EB shared her own dismissive response from CQC, until her phone was taken away for monitoring and supervision purposes by Ash Villa staff then we had no choice but to have to go through the ward which has brought no end of inconvenience and upset to entire family.  EB now wishes to waive anonymity to highlight what is going on under the shocking “care system” of the UK.    

You can however contact The Parliamentary and Health Service Ombudsman who will be able to offer advice and assistance to you regarding your complaint. Their contact details for ease are on the phone via 0345 015 4033, or www.ombudsman.org.uk/making-complaint. Which we have done.    
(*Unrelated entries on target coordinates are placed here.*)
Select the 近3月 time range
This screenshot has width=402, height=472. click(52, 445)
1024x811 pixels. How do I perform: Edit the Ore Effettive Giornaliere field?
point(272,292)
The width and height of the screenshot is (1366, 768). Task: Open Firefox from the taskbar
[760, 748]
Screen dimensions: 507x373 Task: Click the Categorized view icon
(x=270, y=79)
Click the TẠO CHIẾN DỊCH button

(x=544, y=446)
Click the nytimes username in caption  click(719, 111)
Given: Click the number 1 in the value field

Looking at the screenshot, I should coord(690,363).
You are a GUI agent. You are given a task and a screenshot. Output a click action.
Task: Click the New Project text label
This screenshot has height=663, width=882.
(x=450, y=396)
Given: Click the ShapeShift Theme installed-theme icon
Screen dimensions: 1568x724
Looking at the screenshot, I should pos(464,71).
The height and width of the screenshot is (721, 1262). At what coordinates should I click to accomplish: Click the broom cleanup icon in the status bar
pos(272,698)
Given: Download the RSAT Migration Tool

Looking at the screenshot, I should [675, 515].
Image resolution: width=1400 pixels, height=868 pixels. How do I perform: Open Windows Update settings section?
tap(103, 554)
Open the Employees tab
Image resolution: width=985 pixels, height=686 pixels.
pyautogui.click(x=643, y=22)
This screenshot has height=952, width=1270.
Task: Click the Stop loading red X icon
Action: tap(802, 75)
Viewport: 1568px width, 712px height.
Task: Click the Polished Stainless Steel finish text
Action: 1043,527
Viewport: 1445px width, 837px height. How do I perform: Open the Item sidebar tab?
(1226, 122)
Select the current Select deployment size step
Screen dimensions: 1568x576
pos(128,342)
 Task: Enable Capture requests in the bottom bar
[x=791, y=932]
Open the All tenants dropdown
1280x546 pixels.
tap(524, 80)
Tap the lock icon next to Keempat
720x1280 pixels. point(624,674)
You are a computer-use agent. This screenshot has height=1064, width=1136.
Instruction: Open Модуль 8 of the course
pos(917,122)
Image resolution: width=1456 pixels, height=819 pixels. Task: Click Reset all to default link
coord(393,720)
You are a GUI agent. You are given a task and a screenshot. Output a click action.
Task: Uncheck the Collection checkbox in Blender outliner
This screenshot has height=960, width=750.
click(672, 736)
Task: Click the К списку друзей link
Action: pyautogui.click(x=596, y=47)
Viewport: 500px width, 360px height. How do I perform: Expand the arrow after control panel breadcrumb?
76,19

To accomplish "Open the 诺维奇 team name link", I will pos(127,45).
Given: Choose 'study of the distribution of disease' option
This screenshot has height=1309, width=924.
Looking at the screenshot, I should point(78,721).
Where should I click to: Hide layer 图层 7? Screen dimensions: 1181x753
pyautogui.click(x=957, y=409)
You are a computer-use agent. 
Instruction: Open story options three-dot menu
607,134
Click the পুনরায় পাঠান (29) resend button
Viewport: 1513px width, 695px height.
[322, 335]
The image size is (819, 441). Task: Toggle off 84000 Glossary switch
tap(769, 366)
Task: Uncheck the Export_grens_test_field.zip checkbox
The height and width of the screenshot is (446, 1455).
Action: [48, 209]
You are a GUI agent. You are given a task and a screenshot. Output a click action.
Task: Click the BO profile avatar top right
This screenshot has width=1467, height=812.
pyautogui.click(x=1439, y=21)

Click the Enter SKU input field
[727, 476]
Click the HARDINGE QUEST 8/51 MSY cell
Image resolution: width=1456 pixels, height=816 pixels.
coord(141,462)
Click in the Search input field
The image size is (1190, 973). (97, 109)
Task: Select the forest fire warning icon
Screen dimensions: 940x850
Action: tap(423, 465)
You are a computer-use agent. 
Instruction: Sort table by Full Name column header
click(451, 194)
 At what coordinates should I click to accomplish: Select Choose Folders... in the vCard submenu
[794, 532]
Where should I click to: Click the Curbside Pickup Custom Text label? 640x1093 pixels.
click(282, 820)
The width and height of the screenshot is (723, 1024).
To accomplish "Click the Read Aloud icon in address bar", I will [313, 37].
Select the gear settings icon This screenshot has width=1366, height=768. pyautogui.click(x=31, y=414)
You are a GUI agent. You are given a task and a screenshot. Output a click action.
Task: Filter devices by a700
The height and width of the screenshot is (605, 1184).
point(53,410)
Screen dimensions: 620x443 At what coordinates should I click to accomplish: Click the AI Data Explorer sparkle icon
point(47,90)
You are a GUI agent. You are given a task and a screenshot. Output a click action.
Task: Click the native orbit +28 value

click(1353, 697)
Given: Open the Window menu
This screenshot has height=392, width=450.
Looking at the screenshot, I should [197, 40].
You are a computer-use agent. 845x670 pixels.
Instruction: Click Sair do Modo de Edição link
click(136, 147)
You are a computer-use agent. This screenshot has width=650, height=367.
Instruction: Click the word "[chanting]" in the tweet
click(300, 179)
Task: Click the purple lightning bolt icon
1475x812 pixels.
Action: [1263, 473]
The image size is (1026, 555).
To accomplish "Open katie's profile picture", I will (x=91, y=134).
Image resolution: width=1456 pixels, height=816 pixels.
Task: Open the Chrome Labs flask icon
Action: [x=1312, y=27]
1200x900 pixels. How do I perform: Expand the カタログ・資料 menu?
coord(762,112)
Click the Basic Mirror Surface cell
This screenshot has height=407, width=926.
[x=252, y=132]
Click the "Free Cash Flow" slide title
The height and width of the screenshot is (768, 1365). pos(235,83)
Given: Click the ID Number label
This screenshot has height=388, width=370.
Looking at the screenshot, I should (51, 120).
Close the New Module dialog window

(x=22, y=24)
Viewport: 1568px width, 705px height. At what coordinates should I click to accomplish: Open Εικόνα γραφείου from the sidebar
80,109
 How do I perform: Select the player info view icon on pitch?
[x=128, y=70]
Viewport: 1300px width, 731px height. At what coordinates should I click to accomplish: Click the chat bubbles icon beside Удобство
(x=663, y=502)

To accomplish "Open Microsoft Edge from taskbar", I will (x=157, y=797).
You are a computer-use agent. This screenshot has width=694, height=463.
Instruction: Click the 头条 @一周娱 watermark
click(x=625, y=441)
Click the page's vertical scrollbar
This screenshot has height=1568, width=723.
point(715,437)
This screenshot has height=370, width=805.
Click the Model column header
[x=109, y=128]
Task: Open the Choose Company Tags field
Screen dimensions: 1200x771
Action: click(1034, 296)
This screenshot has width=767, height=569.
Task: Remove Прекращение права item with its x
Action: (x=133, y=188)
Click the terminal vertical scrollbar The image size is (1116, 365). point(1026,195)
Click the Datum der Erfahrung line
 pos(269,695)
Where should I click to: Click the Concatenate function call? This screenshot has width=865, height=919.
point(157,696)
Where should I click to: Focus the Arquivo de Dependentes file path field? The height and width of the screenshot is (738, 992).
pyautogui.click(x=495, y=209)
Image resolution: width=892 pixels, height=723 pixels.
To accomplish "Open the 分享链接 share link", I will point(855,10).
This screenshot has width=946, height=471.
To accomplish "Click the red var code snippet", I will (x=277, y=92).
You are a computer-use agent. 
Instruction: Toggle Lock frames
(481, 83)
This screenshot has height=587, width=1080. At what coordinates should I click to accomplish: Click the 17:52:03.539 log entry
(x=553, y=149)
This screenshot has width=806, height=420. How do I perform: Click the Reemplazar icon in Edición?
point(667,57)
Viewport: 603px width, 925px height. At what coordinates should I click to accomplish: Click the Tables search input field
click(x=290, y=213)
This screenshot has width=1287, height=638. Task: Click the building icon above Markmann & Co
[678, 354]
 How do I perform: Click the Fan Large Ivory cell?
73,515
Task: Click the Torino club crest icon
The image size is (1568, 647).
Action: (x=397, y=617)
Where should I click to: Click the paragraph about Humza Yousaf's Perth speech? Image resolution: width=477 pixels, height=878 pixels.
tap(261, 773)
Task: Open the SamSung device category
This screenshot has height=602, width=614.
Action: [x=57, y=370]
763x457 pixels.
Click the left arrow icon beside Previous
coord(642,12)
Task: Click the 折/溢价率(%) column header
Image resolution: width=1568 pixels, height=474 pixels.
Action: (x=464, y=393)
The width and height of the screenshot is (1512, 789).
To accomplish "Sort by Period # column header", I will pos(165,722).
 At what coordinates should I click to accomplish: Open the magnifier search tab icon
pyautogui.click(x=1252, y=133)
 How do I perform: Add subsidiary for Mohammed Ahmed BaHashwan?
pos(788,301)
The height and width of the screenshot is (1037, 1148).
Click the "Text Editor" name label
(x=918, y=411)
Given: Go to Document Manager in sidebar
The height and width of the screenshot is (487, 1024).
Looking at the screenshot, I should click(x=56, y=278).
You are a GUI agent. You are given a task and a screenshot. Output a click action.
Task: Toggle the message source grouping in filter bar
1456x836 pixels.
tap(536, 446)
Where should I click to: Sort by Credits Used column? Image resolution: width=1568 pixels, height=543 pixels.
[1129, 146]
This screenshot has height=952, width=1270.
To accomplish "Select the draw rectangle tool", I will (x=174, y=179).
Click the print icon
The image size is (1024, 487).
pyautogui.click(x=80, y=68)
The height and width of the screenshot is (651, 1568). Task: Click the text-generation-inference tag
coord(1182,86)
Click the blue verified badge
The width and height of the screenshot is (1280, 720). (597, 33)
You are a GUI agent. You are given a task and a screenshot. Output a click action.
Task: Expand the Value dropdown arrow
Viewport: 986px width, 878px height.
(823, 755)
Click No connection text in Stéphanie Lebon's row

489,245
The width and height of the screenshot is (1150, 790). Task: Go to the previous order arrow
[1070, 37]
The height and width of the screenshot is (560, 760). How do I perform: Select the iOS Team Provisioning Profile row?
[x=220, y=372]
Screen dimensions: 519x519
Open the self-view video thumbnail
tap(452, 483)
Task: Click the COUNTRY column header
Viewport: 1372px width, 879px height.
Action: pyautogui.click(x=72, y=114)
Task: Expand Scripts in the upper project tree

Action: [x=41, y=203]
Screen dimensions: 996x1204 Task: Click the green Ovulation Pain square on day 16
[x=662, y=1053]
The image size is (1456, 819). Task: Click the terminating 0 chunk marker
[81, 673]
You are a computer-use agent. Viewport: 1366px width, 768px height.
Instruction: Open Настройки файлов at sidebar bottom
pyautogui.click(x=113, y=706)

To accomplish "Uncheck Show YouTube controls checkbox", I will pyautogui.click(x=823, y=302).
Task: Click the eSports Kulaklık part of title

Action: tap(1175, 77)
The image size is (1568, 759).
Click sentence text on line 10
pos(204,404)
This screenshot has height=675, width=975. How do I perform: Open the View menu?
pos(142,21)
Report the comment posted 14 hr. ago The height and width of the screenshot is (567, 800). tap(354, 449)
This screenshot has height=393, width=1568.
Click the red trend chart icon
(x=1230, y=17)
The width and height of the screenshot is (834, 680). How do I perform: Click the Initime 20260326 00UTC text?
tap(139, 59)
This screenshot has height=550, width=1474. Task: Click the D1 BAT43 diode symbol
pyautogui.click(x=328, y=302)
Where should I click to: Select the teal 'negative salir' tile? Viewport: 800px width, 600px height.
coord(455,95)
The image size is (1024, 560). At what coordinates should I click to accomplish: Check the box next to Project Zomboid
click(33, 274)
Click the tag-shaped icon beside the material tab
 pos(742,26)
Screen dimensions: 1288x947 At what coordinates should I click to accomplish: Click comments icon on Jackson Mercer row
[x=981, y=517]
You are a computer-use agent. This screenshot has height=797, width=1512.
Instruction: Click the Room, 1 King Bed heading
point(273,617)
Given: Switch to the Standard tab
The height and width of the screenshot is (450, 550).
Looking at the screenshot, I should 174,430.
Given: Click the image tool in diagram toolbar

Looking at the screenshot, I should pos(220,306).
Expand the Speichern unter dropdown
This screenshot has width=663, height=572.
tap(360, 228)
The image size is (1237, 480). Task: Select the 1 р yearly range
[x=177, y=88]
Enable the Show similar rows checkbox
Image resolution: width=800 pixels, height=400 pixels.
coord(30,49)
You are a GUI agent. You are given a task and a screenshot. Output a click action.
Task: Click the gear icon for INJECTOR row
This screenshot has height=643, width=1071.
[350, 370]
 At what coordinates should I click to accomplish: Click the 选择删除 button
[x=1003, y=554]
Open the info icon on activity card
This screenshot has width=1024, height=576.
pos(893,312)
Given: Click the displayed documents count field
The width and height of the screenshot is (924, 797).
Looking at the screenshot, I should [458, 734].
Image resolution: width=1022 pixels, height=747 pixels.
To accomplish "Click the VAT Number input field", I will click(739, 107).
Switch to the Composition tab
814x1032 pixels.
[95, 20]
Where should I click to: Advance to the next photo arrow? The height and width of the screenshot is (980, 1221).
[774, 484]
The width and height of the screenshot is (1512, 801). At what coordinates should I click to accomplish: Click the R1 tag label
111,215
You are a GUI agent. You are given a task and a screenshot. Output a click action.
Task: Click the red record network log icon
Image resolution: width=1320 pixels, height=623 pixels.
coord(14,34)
In view of the previous communications between yourself and CQC, if you do need to contact CQC in the future, we ask that you make any communications in writing initially by letter. If you do telephone the CQC there will be a voicemail service where you will be able to leave your concerns via voicemail. Based on the new information shared we will decide whether to respond directly to you, or instead may approach the relevant healthcare provider. This decision will be as appropriate to follow up on the information shared.     

I will not be bothering.  The only time the CQC respond effectively to facilities they rate as good is when abuse is revealed by TV programmes like Panorama or when someone has died under care.  No-one has signed the letter that David has sent notably so I am assuming it comes from him.